In the retirement years, however, it is too late for that consistent investing strategy, and one has to be concerned about major downward market moves (or hope for major upward market moves.)

My attitude of suspicion and skepticism about the stock markets may be unduly influenced by the fact that I entered the workforce in 1965, at the end of the 50’s and 60’s post-war boom (DJIA ~100 to ~1000), and soon started investing in stock mutual funds. The Dow toyed with 1000 in the late sixties but didn’t cross it for good until 1982 when I was solidly into middle age. (Top chart)

I was unimpressed and, as a result, missed some good opportunities.Those early years were good years for working folks, inflation resulting in good annual salary increases and shrinking mortgages, but the stock market was not very helpful. On an inflation-adjusted basis, the market went nowhere for thirty years though those who sensed that everything changed around 1980 and invested heavily at that point faired well. (Bottom chart)

The change in the early eighties was that President Reagan shifted the national attitude from gloomy to positive and figured out how to borrow and spend the excess Social Security Tax revenues by establishing a so-called trust fund holding non-tradable government bonds to kept track of how much had been borrowed and counted it as an asset rather than a liability. Read more about that here.

Like those early working years, my early retirement years, 1999 to the early teens did nothing to boost confidence in the stock market. Two busts, and real estate, within ten years and no real gains in that time period. (Either chart)
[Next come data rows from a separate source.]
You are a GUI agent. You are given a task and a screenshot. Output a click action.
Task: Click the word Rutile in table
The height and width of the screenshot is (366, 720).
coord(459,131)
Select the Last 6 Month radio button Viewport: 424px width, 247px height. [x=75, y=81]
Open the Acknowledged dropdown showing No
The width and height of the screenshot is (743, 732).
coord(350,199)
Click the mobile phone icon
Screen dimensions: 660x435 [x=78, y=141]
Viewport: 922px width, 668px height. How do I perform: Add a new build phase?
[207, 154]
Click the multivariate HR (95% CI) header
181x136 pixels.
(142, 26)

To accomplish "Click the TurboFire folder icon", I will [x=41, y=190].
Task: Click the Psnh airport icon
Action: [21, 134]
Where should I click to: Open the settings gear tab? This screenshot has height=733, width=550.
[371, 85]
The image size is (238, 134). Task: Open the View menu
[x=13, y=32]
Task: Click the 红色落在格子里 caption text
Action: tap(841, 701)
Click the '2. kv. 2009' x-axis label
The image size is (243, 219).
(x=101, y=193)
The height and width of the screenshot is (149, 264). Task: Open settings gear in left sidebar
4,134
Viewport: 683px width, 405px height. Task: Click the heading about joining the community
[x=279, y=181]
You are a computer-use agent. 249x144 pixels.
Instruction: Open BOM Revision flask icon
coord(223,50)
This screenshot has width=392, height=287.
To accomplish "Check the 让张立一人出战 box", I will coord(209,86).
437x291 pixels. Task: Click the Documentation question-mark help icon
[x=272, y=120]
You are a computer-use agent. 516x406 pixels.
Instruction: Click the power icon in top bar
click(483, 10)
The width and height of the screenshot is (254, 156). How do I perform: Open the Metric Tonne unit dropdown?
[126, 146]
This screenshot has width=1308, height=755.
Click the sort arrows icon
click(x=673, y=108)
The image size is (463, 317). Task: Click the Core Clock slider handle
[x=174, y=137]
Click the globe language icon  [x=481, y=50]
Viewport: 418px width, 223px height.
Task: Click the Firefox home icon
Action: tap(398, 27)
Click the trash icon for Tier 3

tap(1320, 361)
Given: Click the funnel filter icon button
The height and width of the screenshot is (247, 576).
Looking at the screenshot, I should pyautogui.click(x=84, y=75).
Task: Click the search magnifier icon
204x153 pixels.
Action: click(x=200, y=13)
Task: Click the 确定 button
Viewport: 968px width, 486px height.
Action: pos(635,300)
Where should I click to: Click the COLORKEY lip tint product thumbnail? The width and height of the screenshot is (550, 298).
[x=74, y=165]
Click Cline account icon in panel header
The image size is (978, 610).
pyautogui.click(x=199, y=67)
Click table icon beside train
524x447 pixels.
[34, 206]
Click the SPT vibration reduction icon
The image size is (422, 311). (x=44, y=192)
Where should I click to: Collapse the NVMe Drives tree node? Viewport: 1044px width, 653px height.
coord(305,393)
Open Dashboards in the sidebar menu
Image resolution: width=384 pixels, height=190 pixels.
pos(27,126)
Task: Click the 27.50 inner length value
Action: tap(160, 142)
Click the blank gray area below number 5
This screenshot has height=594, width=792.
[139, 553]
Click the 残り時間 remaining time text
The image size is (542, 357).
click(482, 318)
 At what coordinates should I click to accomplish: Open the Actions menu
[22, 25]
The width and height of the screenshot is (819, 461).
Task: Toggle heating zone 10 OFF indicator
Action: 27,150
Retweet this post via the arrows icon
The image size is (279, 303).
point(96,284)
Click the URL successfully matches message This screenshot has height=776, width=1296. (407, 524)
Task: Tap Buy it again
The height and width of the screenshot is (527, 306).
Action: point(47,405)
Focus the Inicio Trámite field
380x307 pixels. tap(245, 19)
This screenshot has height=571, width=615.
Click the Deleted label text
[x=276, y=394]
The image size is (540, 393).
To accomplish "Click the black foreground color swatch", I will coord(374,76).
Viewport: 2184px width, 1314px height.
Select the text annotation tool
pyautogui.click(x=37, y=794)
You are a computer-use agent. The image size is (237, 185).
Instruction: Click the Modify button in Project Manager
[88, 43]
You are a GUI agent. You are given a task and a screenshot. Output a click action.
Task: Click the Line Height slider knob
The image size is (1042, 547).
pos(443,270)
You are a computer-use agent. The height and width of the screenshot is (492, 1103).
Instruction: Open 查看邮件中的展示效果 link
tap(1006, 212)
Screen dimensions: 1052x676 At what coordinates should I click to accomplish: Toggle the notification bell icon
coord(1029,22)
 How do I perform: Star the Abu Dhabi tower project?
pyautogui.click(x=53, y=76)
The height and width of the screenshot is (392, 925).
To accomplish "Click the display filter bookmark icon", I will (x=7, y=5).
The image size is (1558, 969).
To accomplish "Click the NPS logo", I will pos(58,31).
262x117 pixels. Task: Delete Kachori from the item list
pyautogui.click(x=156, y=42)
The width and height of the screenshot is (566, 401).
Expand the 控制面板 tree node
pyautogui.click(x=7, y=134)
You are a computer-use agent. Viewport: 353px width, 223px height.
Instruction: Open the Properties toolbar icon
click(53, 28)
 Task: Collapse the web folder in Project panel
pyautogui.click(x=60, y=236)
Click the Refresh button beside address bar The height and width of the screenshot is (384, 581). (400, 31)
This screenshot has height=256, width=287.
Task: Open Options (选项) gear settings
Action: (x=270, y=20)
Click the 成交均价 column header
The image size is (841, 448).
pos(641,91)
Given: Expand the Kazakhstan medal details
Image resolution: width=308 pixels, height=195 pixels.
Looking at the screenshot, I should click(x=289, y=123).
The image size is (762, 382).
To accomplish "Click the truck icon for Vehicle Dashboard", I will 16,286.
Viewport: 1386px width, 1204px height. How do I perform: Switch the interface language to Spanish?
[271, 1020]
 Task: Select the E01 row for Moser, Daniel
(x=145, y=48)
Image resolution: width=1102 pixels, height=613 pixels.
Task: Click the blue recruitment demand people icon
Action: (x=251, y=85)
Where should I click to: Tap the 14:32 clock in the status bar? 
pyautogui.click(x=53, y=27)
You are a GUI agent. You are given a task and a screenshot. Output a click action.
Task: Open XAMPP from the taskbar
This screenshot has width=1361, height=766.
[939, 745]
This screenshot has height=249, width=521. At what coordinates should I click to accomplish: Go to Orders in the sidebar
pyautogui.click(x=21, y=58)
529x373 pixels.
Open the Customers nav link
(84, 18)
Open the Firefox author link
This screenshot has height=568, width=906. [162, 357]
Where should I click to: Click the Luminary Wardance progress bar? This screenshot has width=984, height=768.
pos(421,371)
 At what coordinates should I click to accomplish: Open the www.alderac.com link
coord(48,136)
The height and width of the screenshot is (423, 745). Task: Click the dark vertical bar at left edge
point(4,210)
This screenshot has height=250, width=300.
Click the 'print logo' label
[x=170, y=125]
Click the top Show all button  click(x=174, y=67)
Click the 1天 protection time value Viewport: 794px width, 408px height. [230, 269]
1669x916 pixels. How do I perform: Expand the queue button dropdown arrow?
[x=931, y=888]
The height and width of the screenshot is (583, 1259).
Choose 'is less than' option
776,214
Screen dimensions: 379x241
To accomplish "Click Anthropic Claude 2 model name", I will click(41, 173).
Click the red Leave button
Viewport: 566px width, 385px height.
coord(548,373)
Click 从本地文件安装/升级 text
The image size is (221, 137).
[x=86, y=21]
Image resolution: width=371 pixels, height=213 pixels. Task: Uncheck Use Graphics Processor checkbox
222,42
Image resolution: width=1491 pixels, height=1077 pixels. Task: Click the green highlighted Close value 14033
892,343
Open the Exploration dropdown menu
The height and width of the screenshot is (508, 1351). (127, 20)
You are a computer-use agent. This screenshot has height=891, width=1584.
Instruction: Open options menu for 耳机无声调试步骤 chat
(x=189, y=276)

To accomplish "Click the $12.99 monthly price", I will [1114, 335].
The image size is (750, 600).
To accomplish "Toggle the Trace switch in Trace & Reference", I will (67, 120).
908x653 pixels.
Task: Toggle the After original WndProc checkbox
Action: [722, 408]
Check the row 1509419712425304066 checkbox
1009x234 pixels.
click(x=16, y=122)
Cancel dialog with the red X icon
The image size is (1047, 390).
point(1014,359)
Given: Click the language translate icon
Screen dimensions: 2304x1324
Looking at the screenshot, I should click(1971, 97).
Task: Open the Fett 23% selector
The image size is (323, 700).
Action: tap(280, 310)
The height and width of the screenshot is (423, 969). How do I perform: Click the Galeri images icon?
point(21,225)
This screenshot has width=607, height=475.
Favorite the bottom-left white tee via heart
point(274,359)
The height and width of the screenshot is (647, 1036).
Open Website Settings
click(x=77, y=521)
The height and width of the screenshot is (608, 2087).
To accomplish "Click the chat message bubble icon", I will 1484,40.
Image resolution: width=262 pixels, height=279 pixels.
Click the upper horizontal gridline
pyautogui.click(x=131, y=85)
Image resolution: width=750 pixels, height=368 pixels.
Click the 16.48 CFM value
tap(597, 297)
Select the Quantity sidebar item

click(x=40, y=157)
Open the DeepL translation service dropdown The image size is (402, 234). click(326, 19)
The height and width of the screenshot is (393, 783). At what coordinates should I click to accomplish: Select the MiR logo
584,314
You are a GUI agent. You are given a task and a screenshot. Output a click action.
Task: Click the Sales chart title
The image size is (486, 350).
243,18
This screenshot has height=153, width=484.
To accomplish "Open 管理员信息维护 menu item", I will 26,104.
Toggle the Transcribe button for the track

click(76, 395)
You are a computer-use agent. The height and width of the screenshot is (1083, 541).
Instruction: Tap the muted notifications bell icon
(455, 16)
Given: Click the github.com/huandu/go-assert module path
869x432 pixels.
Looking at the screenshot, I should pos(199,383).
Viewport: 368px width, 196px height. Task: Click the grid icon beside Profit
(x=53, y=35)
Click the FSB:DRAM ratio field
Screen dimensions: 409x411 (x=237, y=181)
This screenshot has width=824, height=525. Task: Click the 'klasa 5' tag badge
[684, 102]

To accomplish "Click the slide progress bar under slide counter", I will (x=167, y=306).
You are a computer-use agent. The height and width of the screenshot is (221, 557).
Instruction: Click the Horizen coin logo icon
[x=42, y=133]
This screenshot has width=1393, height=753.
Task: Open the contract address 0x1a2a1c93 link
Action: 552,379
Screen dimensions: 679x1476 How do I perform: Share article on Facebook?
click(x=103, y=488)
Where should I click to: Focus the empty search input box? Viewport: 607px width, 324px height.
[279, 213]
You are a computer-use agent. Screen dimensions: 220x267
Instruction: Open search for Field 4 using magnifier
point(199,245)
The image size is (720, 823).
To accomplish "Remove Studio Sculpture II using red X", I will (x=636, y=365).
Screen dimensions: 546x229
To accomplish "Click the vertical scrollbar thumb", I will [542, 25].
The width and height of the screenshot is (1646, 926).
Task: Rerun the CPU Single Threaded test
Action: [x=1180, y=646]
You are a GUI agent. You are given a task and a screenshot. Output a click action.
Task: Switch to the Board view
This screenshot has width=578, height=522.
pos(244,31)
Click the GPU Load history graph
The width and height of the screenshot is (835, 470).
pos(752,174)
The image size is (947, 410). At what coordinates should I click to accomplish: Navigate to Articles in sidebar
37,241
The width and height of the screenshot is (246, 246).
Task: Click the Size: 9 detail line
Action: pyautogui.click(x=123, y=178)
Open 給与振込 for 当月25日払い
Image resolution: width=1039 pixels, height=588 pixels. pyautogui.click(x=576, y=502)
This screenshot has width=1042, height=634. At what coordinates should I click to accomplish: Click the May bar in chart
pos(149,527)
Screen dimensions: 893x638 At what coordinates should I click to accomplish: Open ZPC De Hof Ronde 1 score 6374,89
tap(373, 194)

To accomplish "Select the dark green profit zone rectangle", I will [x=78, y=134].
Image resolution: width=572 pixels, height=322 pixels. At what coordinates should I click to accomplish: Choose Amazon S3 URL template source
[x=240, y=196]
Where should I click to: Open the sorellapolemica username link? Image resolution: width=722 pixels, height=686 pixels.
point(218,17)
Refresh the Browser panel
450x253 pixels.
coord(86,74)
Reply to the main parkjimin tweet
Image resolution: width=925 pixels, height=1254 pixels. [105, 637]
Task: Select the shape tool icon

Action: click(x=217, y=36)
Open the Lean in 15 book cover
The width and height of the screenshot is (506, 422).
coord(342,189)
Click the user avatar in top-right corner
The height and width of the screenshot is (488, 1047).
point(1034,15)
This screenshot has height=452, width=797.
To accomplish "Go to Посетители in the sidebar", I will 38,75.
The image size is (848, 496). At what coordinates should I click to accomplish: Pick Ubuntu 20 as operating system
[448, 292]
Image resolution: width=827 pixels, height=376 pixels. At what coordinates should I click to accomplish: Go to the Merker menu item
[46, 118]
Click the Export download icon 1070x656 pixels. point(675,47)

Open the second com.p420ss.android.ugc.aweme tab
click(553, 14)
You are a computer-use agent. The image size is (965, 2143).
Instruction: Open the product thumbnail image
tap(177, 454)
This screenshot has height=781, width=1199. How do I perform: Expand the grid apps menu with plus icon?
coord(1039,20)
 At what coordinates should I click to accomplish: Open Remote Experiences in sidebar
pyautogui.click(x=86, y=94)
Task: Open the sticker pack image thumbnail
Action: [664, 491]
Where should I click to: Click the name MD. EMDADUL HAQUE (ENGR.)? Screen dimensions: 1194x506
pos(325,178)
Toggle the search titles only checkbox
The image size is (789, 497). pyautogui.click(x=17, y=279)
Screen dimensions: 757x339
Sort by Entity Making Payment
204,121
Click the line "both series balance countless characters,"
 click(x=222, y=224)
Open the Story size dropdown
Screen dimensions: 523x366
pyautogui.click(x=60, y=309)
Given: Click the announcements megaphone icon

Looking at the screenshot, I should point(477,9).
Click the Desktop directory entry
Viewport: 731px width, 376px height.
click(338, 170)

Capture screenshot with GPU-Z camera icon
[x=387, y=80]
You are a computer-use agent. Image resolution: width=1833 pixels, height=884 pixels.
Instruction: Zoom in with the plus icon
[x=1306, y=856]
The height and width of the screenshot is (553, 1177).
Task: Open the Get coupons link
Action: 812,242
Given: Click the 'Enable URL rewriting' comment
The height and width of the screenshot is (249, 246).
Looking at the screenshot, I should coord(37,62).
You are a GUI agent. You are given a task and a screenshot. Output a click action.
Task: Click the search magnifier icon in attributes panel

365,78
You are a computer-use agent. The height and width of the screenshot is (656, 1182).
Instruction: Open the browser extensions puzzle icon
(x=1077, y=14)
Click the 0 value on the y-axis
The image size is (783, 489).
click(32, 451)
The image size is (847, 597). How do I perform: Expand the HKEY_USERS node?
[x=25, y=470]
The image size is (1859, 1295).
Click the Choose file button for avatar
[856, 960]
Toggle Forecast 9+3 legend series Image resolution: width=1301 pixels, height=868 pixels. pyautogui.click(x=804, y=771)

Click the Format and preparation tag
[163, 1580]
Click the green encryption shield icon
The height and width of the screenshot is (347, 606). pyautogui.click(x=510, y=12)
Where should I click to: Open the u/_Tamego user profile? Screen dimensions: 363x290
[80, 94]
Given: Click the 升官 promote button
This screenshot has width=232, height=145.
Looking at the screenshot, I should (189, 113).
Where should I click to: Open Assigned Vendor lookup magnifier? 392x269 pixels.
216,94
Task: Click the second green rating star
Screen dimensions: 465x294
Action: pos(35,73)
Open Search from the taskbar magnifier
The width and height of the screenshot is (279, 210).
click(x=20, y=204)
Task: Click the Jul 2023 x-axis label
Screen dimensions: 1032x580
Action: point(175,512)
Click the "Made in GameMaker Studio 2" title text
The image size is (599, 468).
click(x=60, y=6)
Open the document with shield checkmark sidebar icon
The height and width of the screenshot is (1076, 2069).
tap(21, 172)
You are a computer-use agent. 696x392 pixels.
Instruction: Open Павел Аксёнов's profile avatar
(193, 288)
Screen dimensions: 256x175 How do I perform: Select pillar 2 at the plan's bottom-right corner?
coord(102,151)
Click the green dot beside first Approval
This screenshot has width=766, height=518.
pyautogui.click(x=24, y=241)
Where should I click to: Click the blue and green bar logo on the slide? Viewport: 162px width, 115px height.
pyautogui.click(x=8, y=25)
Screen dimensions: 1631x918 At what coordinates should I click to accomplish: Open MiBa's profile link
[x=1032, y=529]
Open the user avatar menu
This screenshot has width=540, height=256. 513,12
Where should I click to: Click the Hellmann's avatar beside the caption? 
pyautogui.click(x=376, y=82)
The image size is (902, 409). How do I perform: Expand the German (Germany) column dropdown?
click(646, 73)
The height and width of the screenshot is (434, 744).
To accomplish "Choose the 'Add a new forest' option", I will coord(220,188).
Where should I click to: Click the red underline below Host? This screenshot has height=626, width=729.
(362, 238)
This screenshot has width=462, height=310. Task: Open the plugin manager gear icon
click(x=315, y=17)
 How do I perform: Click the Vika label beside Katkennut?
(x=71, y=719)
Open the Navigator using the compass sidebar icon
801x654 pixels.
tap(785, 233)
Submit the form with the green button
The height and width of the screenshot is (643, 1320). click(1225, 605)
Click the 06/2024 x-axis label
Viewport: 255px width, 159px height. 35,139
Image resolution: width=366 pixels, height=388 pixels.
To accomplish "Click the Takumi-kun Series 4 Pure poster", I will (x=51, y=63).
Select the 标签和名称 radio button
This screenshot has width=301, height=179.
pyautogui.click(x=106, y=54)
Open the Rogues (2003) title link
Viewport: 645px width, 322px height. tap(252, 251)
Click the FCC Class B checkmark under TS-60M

Now, in 2022, we may, or may not, be at the end of what has been an incredible 250% increase in this index in 13 years, an average of about 10% per year with inflation in the 2% range. So, after that performance, what lies ahead? I think we all know what, but just don’t know when. Current indicators, rising inflation, out-of-control government spending in pursuit of votes, and market volatility suggest that it could be sooner rather than later.

So, if a retired person’s IRA or 401K balance is important, that person should watch out below. Anybody under fifty or so and working should keep investing steadily in the future of the USA which means investing in its businesses.

Personal Note: It was spending time thinking about strategies for my own IRA that resulted in this blog post. I am not a certified financial advisor so anything I write should be viewed with extreme skepticism, the same way I view the markets. (It’s Friday afternoon, January 21, and I see the DJIA is down 7% from its January 4th high, Nasdaq down 9% from its November 19th high, and SP500 down 9% from its January 3rd high.)